Investing.com -- Gold futures retreated on Friday amid heavy profit taking, after soaring as much as $50 an ounce over the previous two sessions following dovish comments from the Federal Reserve on the timing of future interest rate hikes earlier in the week.
On the Comex division of the New York Mercantile Exchange, gold for April delivery traded between $1,248.60 and $1,267.60 an ounce before settling at 1,252.20, down 12.80 or 1.01% to 1,252.20. It came one day after gold surged nearly 2.5%, enjoying its strongest one-day move on the month. For the week, gold closed slightly lower during a volatile, choppy period of trading. Since hitting 13-month highs late last week, gold has closed lower in five of the last six sessions.
Nevertheless, the precious metal is still up by more than 17% since the start of the year and is on pace for its best opening quarter in 30 years.
Gold likely gained support at $1,063.20, the low from January 4 and was met with resistance at $1,280.70, the high from Mar. 11.
Metal traders could be looking forward to a quiet weekend, following a volatile stretch spurred by key interest rate decisions from four of the world's top central banks over the last 10 days. On Wednesday, the Federal Open Market Committee (FOMC) sent the dollar spiraling to five-month lows against the euro, by lowering its interest rate forecast through 2018. Citing increased global financial and economic risks and a soft inflation outlook, the Fed held the target range on its benchmark Federal Funds Rate at 0.25-0.50% for the second consecutive meeting. More importantly, the U.S. central bank slashed its year-end projection for the Fed Funds Rate to 0.88%, signifying two rate hikes for the remainder of the year.
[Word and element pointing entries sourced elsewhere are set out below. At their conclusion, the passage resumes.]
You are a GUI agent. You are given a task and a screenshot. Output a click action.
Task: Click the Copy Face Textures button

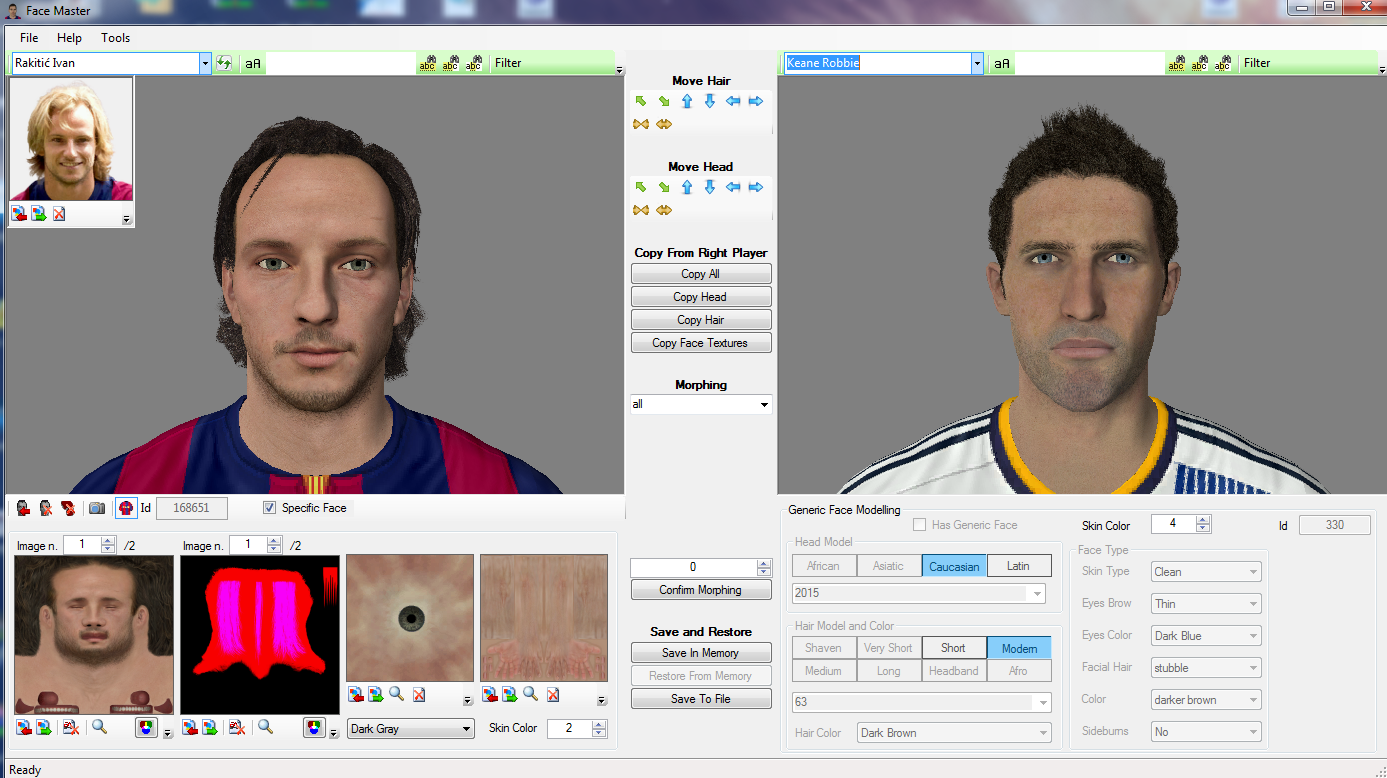coord(700,343)
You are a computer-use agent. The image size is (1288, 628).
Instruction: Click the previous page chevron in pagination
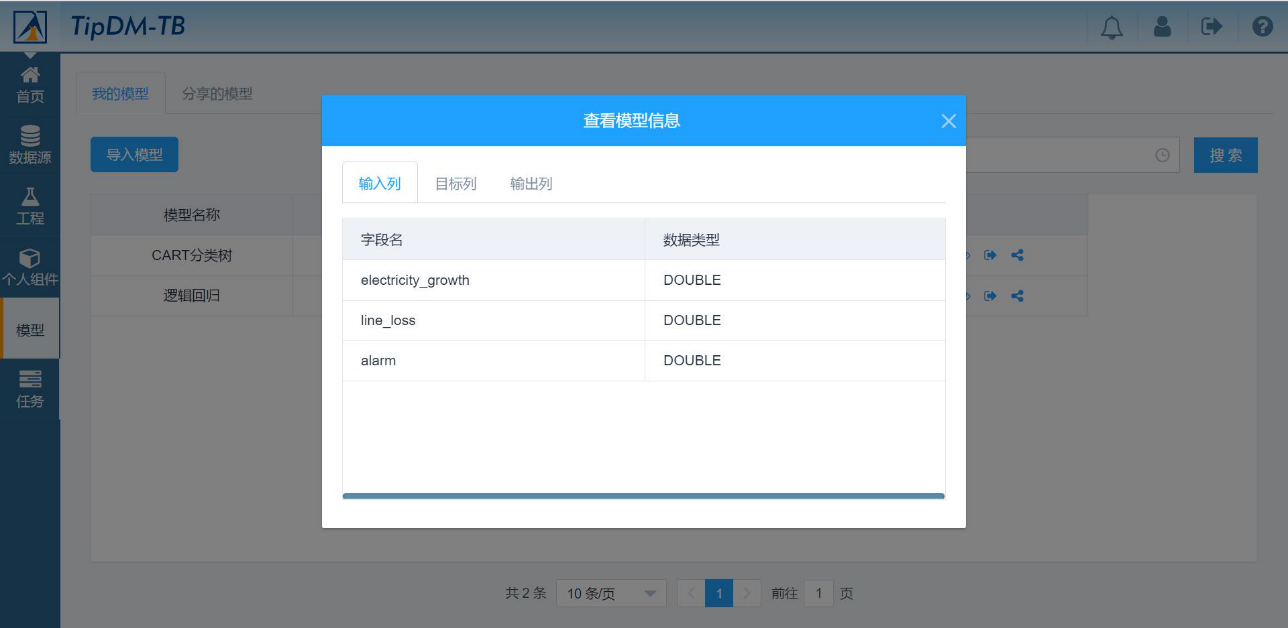[690, 593]
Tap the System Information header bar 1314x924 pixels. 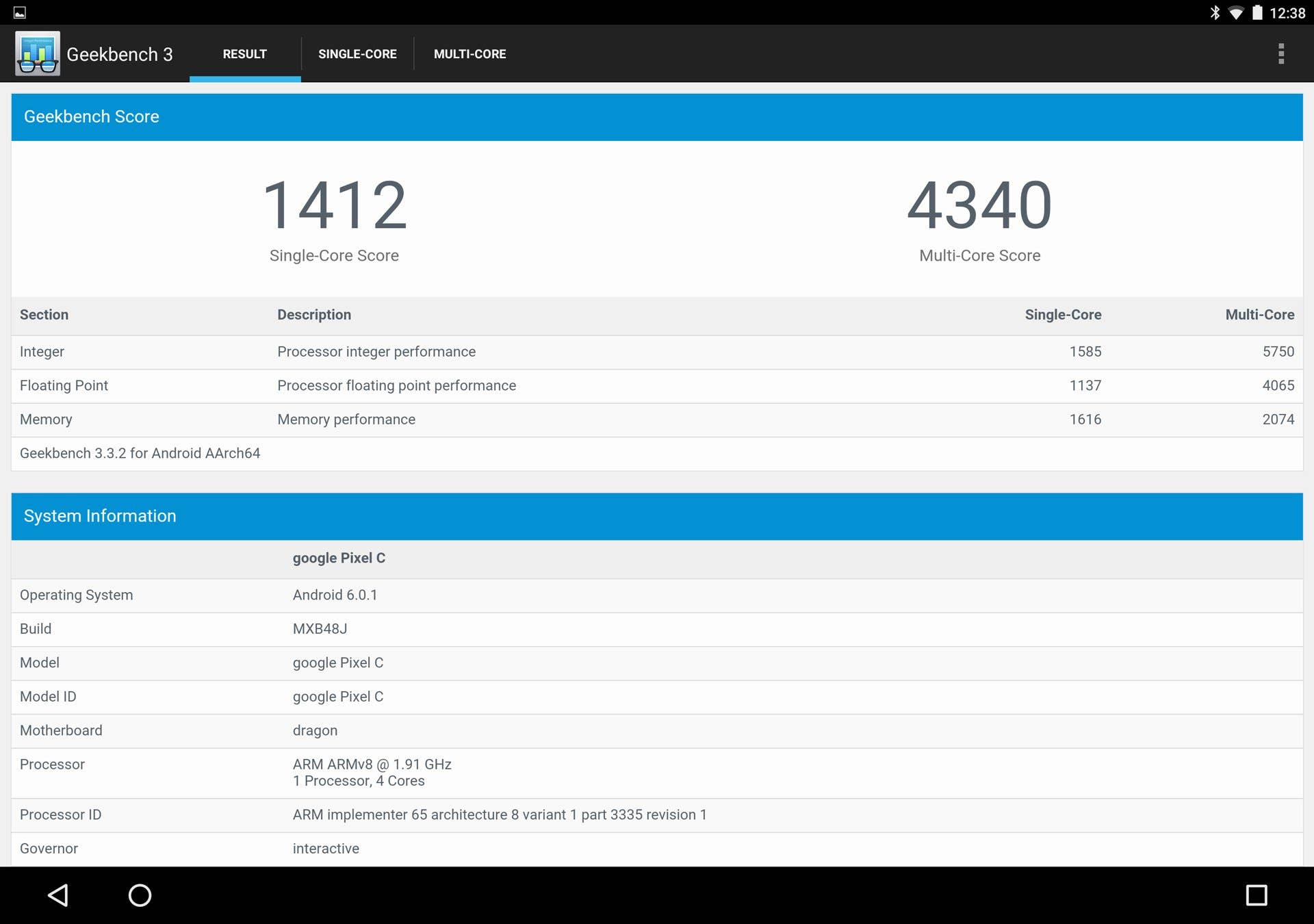click(100, 515)
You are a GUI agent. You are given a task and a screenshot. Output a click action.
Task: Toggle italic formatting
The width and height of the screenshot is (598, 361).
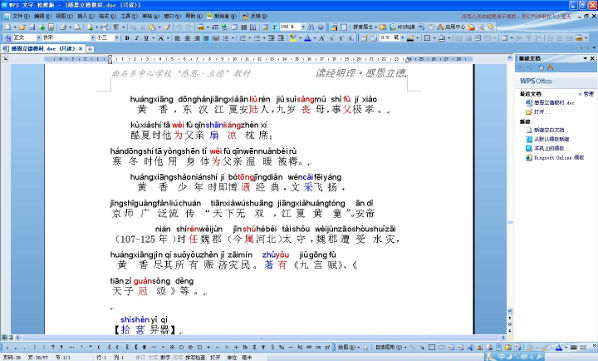coord(137,38)
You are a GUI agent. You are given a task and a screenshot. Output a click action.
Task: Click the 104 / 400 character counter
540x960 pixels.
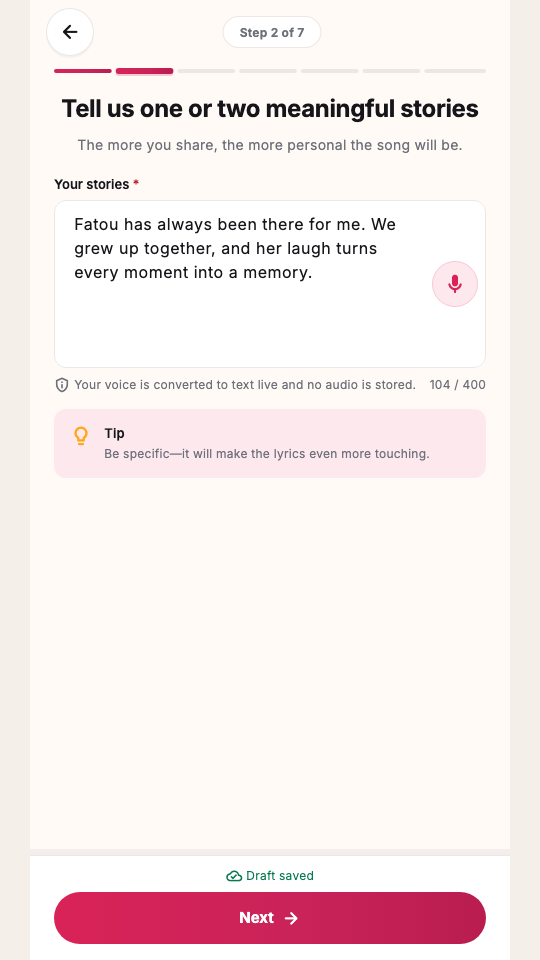[457, 385]
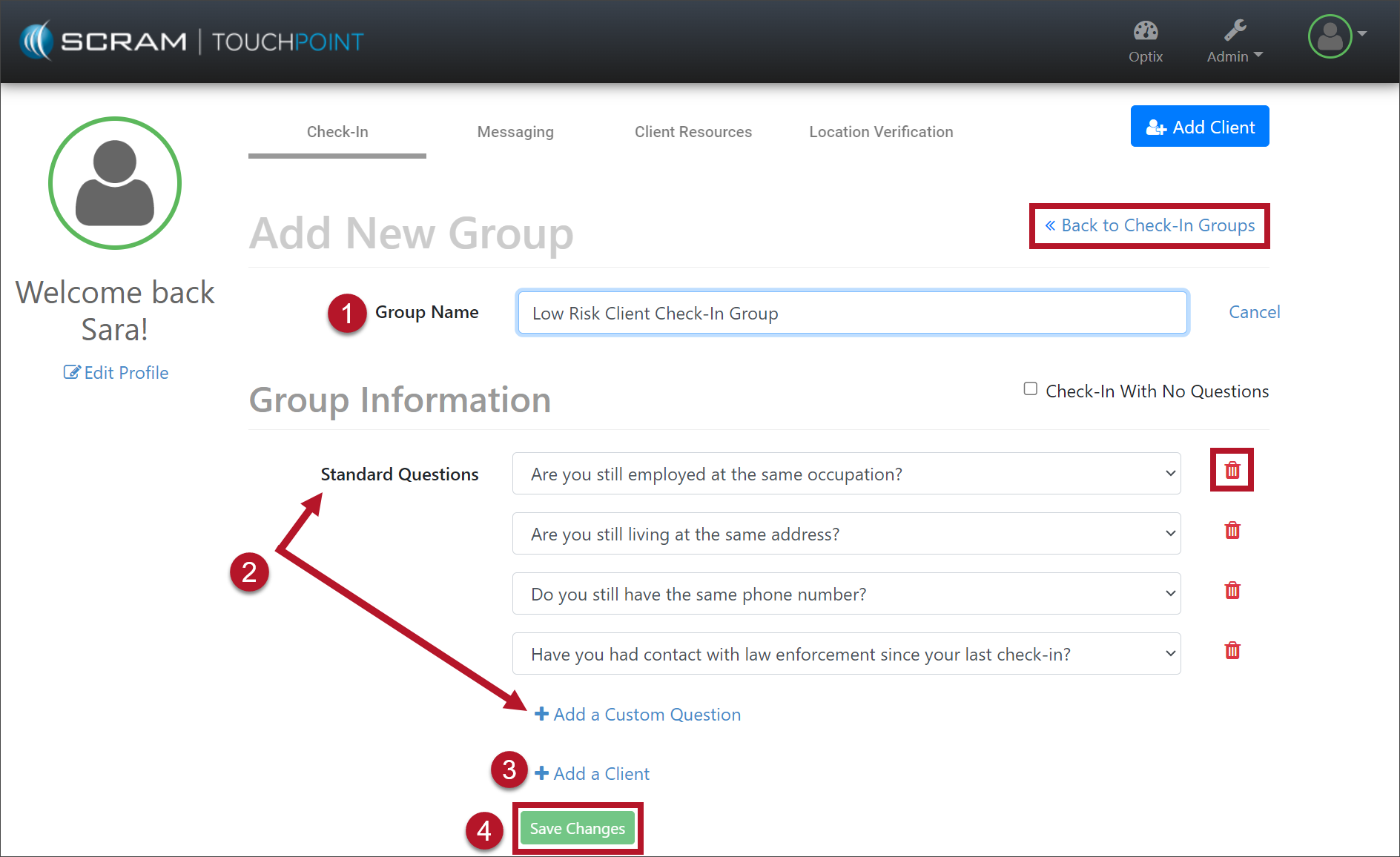Image resolution: width=1400 pixels, height=857 pixels.
Task: Open the employment occupation question dropdown
Action: click(845, 474)
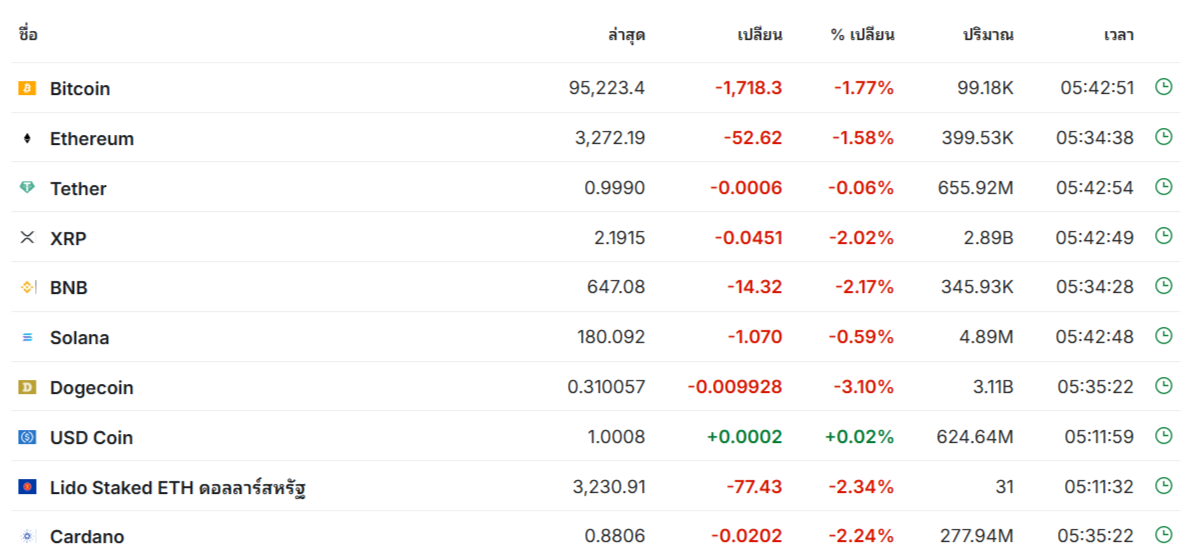Click the USD Coin blue logo icon
1186x555 pixels.
tap(27, 437)
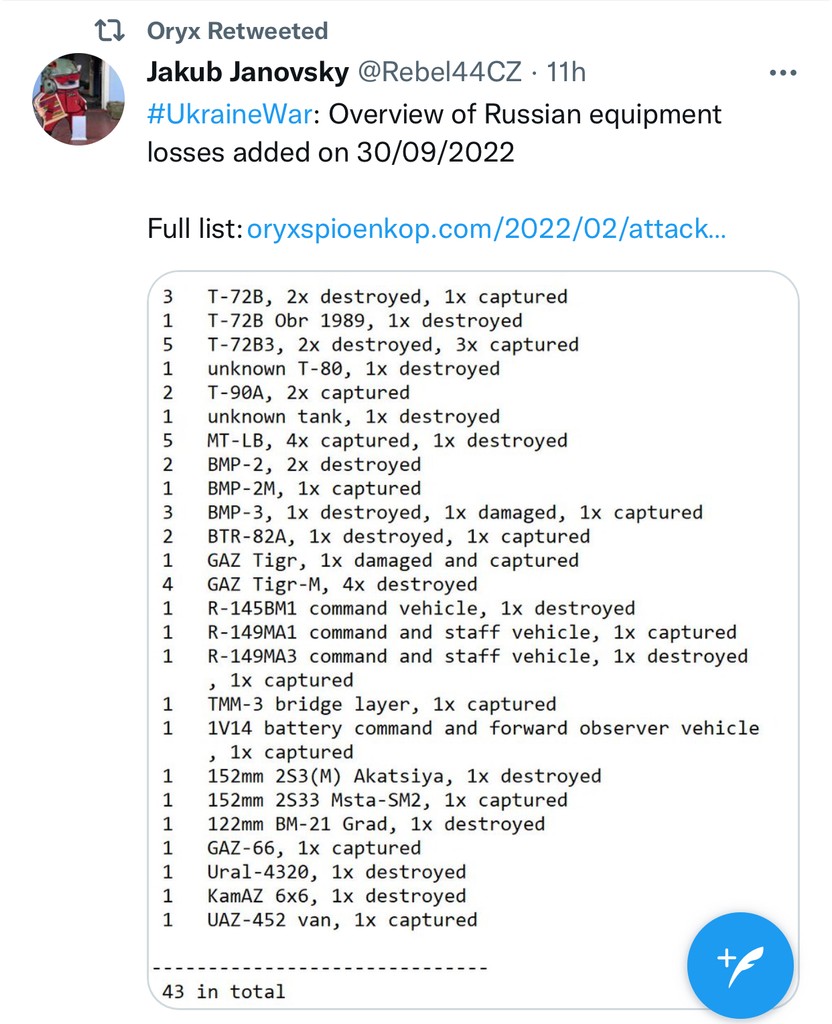Open the Jakub Janovsky display name
The width and height of the screenshot is (832, 1024).
tap(245, 72)
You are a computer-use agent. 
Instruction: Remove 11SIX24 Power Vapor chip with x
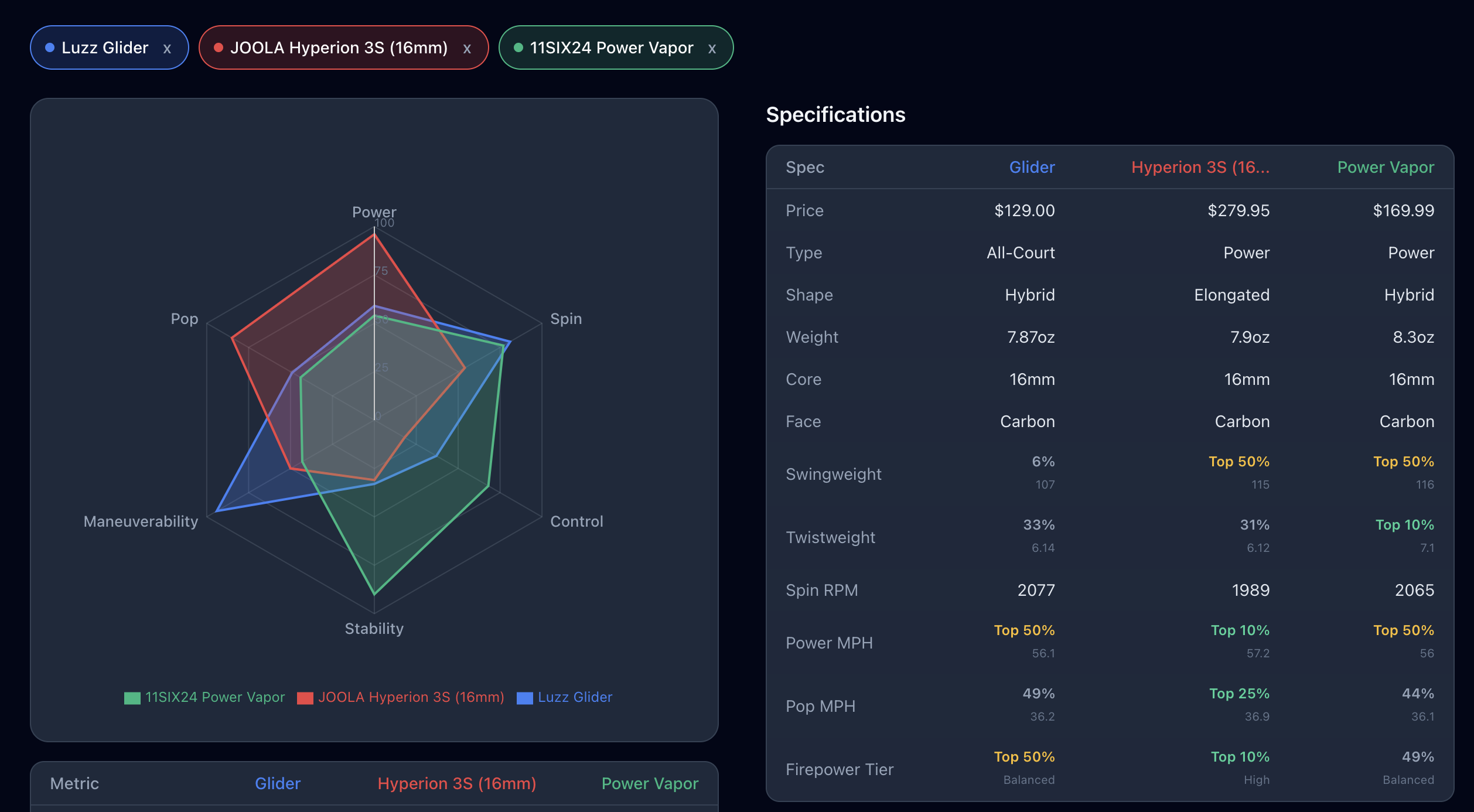click(712, 49)
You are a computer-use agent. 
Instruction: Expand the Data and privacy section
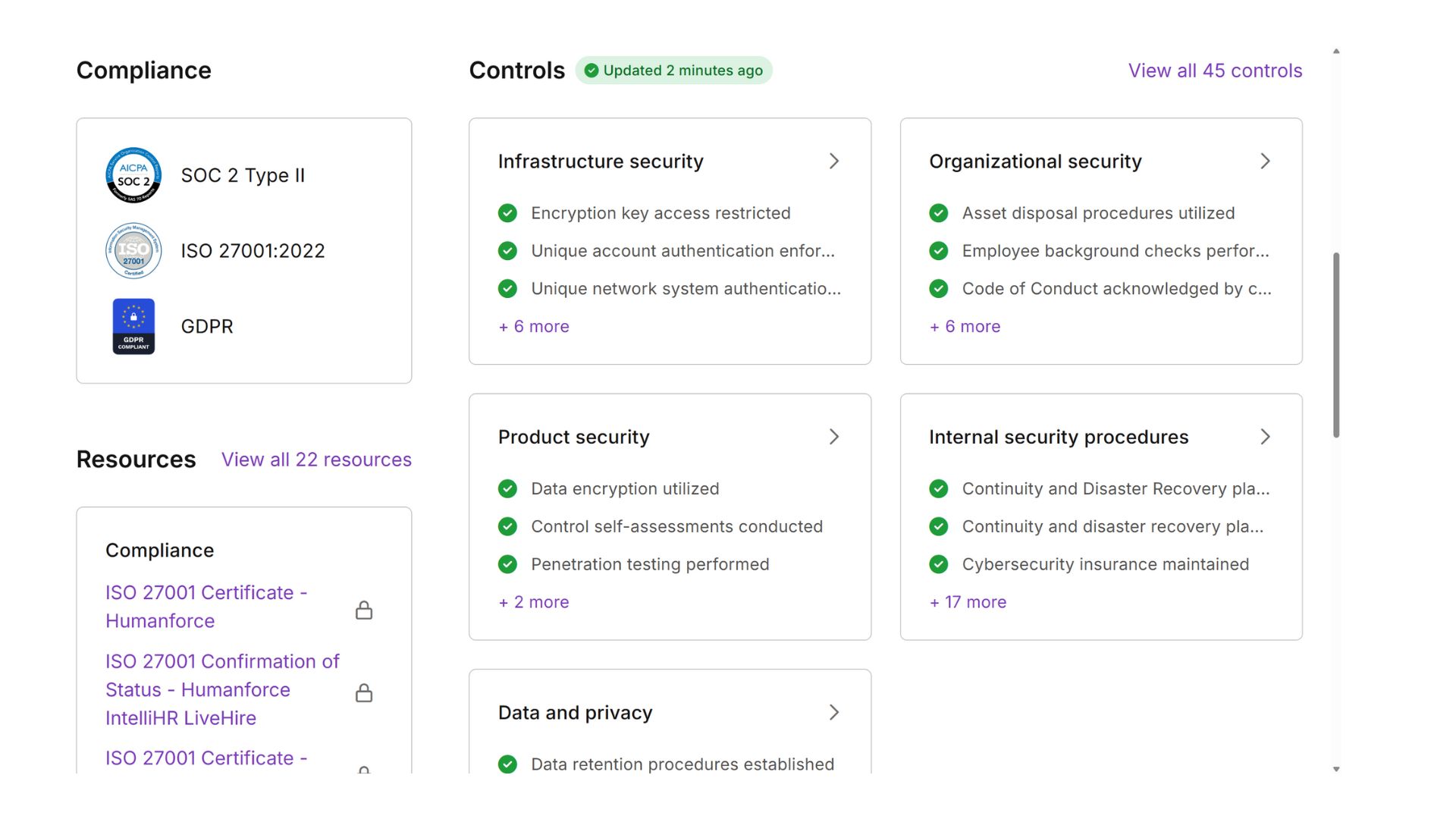pos(834,712)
After raising short-term interest rates in December for the first time in nearly a decade, the FOMC said in its median forecasts that it could hike rates as much as four times in 2016. Any rate hikes by the Fed this year are viewed as bearish for gold, which struggles to compete with high yield bearing assets in periods of rising rates.
Elsewhere, the Dow Jones Industrial Average rose steadily on Friday to reach fresh 2016 yearly highs. U.S. stocks are on pace for their fifth consecutive weekly gain, their longest winning streak in two years. The massive rally in global equities has dampened gold's appeal as safe-haven asset.
The U.S. Dollar Index, which measures the strength of the greenback versus a basket of six other major currencies, gained more than 0.30% to an intraday high of 95.14.
Dollar-denominated commodities such as gold become more expensive for foreign purchasers when the dollar appreciates.
Silver for May delivery plunged 0.268 or 1.67% to 15.765 an ounce.
Copper for May delivery lost 0.009 or 0.37% to 2.283 a pound.